On ne parlera pas ici du "mot juste". Bon okay brièvement. La "maladresse" peut être d'utiliser le mauvais terme dans le mauvais contexte. On m'avait reproché, voilà longtemps, d'avoir utilisé "cime" pour désigner le haut des arbres. Dans la Plume jaune, on qualifie "d'étrange" le fait que la pièce tout autour de nous est en train de voler en éclats. C'est tout une problématique dont je n'ai pas la moindre idée de comment l'aborder.
À la place, on parlera de la structure de phrase.
Je vous préviens, on entre d'emblée dans des considérations linguistiques, la courbe de difficulté va faire un pic pareil aux tours de Canterlot donc merci d'attacher vos ceintures et d'essayer de résoudre ce problème :
1) "Tous ses cheveux se relevèrent violemment, elle dut fermer les plis de ses paupières..."
2) "Rarity alla chez Twilight, Twilight alla chez Rarity..."
Pourquoi l'exemple (1), tiré de la Plume jaune, peut être vu comme une maladresse, alors que l'exemple (2), inventé pour les besoins de la cause, peut être vu comme du style tavusamère ? Ou dit autrement, les gens considèrent que (1) est maladroit. Pourquoi ? Et comment régler la maladresse ? La solution de facilité serait de rajouter un "et" : "Tous ses cheveux se relevèrent violemment et elle dut fermer les plis de ses paupières..." Mais pourquoi ? Et est-ce vraiment la meilleure solution ?
Vous allez voir que pour répondre à ces questions on va devoir faire un détour de tous les Tartares.
La véritable question est : "qu'est-ce qui se passe quand je mets deux phrases ensemble ?" Ça semble bête mais il se passe bien plus de choses que ne vous en dit la grammaire scolaire. Par exemple reprenez (2) et comparez :
2a) "Rarity alla chez Twilight, Twilight alla chez Rarity, chacune s'étonna de ne pas trouver l'autre chez elle."
2b) "Rarity alla chez Twilight, Twilight alla chez Rarity, bientôt elles passèrent tout leur temps ensemble."

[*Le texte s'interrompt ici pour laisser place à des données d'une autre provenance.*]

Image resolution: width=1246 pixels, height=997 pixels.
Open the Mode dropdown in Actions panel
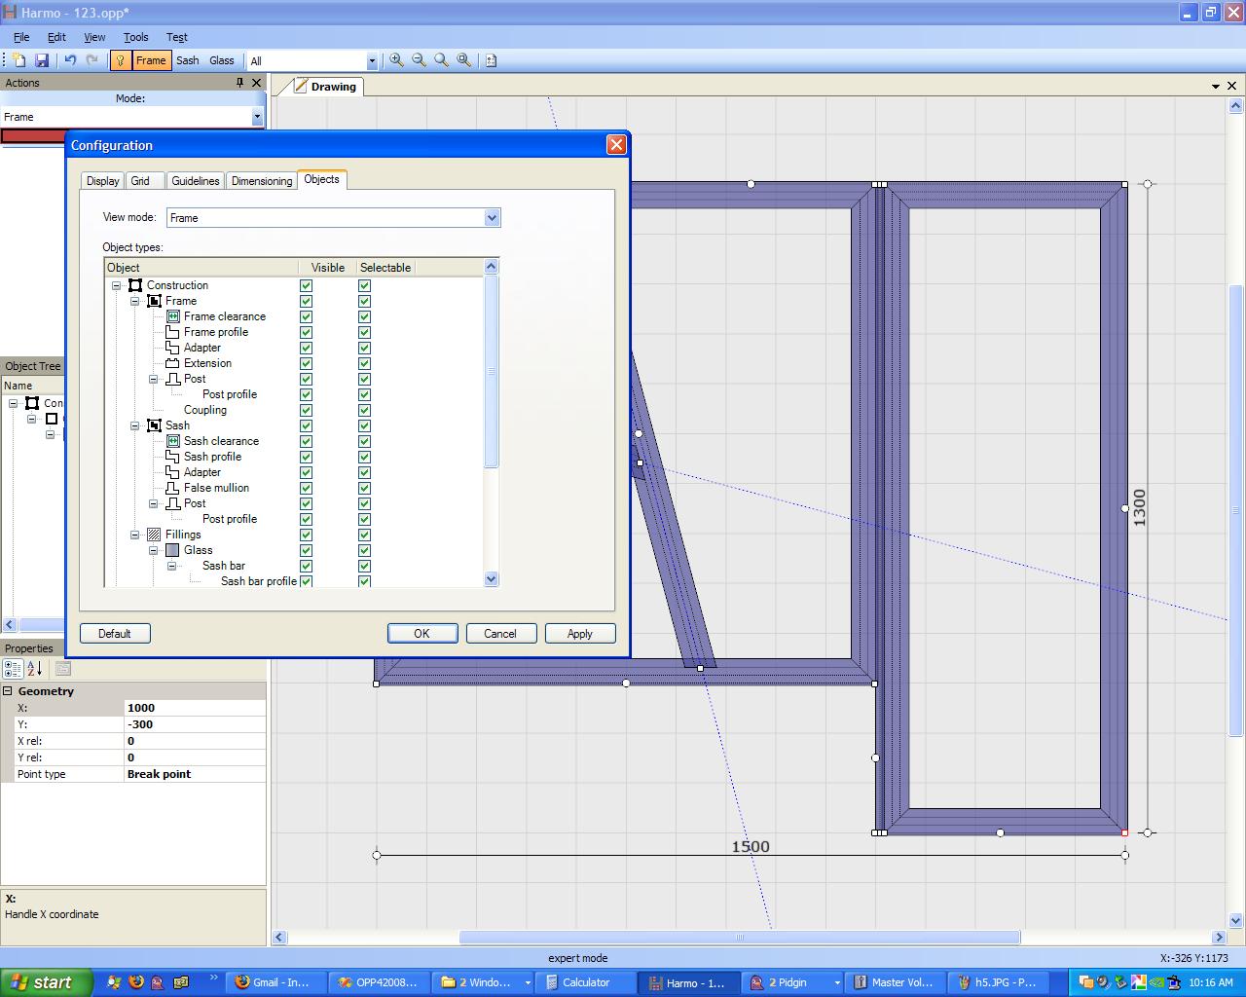pos(257,117)
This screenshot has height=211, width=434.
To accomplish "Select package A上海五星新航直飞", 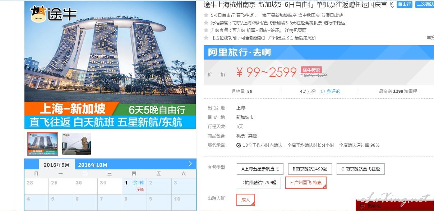I will click(x=260, y=169).
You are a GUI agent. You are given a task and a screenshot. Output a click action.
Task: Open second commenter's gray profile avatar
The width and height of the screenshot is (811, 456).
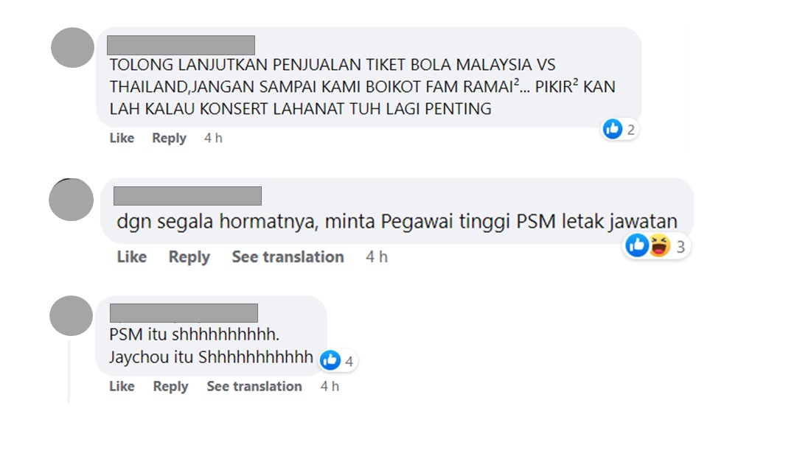(71, 200)
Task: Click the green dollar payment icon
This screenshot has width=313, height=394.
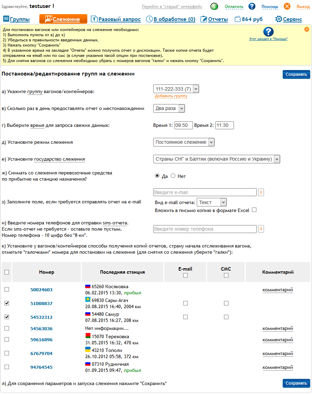Action: click(214, 7)
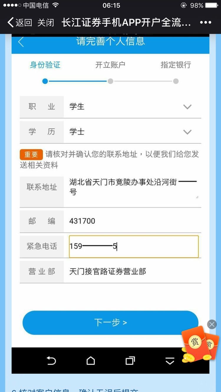Viewport: 221px width, 392px height.
Task: Tap 关闭 to close the page
Action: (46, 23)
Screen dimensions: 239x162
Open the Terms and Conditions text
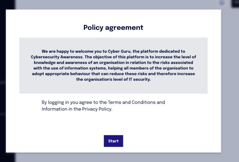tap(132, 102)
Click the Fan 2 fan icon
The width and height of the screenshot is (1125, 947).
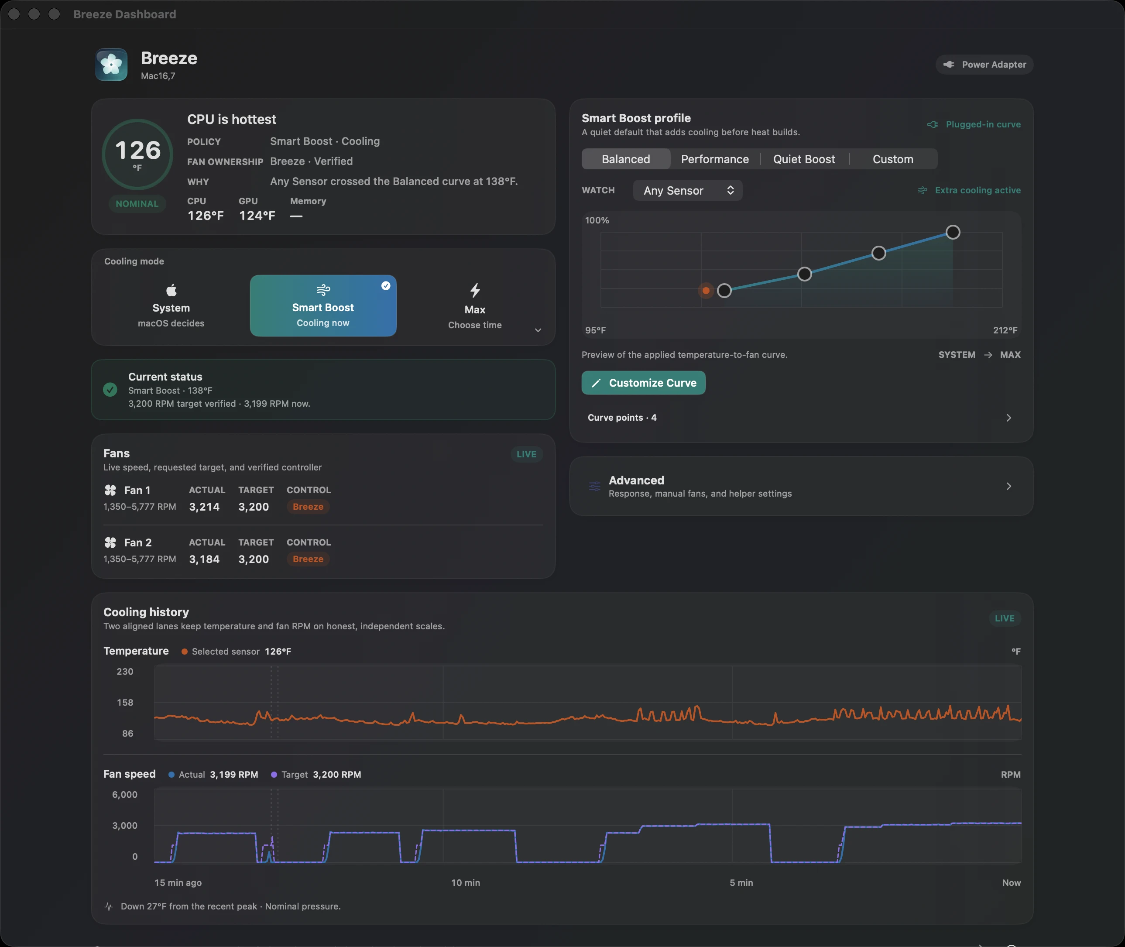(x=110, y=543)
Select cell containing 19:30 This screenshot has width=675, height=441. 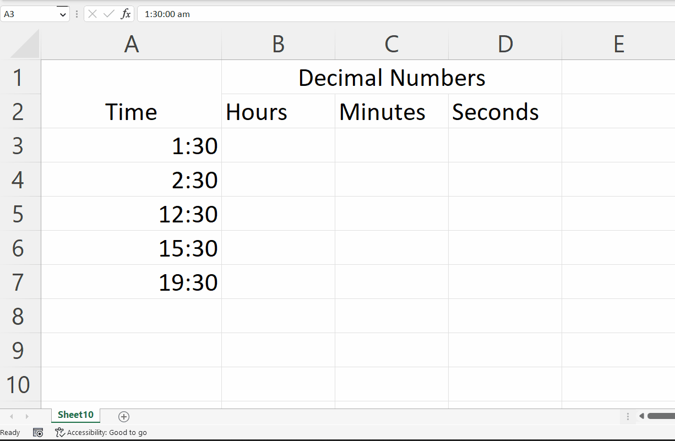pyautogui.click(x=131, y=282)
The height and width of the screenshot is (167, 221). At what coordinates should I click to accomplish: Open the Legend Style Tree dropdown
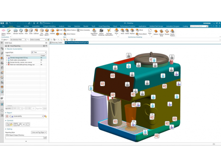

Le début est exactement le même, et pourtant ce qui s'est passé derrière est complètement différent. En effet, en (2a) vous pouvez déduire du contexte qu'elles sont allées l'une chez l'autre, attention majuscules, EN MÊME TEMPS ! Révélation ! Joie ! C'est pour cela qu'elles ne sont pas à domicile, elles sont chacune chez l'autre. Humour, drôle. Tandis qu'en (2b) on comprend qu'elles se rendent visite successivement, l'une après l'autre, et qu'on a une romance sur le feu. Sérieux, pourquoi une romance ? Elles pourraient être en train de fabriquer un nid d'oiseau pour Fluttershy ! Grmf...
Avec exactement le même départ on a signifié deux choses différentes. Comment c'est possible ? On va faire l'hypothèse que, par défaut (retenez bien le "par défaut") :
- La seconde phrase se produit après la première.
Autrement dit, le temps s'écoule dans le texte de la même manière qu'à la lecture. Ce qui est écrit avant se déroule avant dans le temps, ce qui est écrit après se déroule après. PAR DÉFAUT ! Cela signifie "si rien ne vient le contredire". Il s'agit juste d'une supposition, d'une hypothèse qu'on fait à la lecture, et le texte peut nous détromper. En (2a), en l'occurrence, la situation nous a fait déduire que les phrases ne se déroulent pas l'une après l'autre mais en même temps.
Reprenez (1) et demandez-vous : est-ce que ça se déroule en même temps ? Bon là sans contexte vous ne savez pas mais la réponse est oui, les cheveux se redressent en même temps que la petite ferme les yeux. Notez que le temps verbal n'y change rien, en (2) aussi on a un passé simple...
Bon, on a fait l'hypothèse de la "temporalité", que la phrase d'avant se déroule avant la phrase d'après. Ça n'a pas résolu notre problème. Qu'est-ce qu'on va faire ? Une seconde hypothèse ! Cette fois :
- La seconde phrase est causée par la première.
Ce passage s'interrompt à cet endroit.